Cette lettre intervient deux jours après la manifestation en soutien à Adama Traoré décédé en juillet 2016 des suites d’une interpellation. Des milliers de personnes se sont réunies mardi 2 juin devant le tribunal de Paris pour demander justice pour le jeune homme, motivées également par le récent décès de George Floyd aux États-Unis. Virginie Despentes était présente au milieu de cette foule “qui n’était pas violente“, pour soutenir elle aussi la sœur d’Adama dans son combat.

“Ce 2 juin 2020, pour moi, Assa Traoré est Antigone. Mais cette Antigone-là ne se laisse pas enterrer vive après avoir osé dire non. Antigone n’est plus seule. Elle a levé une armée.”

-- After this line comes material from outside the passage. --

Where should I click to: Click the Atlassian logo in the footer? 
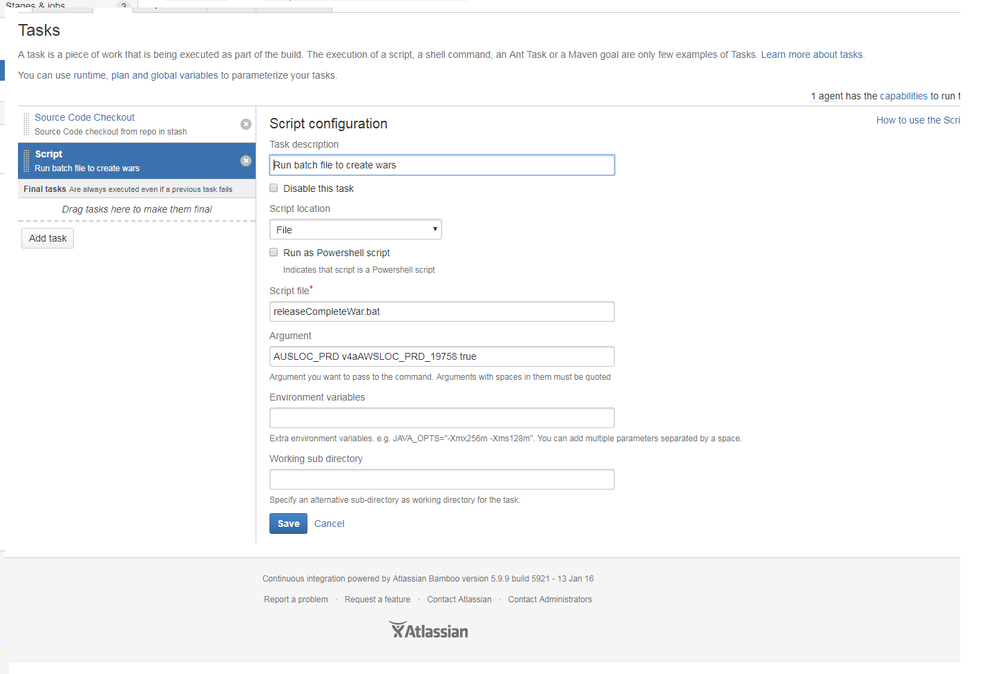pyautogui.click(x=428, y=630)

C’est finalement en insistant sur les privilèges que lui confère sa couleur, qu’elle parvient à démontrer “où est le problème” :

Je suis blanche. Je sors tous les jours de chez moi sans prendre mes papiers. Les gens comme moi c’est la carte bleue qu’on remonte chercher quand on l’a oubliée. La ville me dit tu es ici chez toi. Une blanche comme moi hors pandémie circule dans cette ville sans même remarquer où sont les policiers”, explique-t-elle. “Je sais que s’ils sont trois à s’asseoir sur mon dos jusqu’à m’asphyxier – au seul motif que j’ai essayé d’esquiver un contrôle de routine – on en fera toute une affaire. Je suis née blanche comme d’autres sont nés hommes”.

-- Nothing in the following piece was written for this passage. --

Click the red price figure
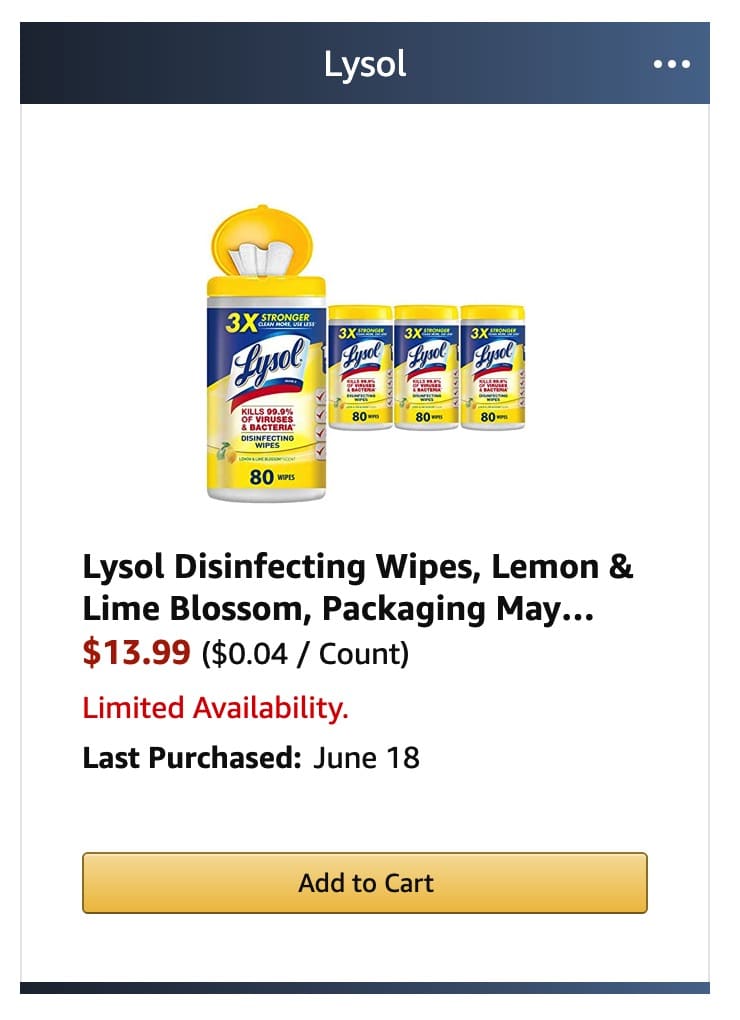Screen dimensions: 740x1020 (x=137, y=654)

Elle finit par conclure simplement :

Car le privilège, c’est avoir le choix d’y penser, ou pas. Je ne peux pas oublier que je suis une femme. Mais je peux oublier que je suis blanche. Ça, c’est être blanche. Y penser, ou ne pas y penser, selon l’humeur. En France, nous ne sommes pas racistes mais je ne connais pas une seule personne noire ou arabe qui ait ce choix”.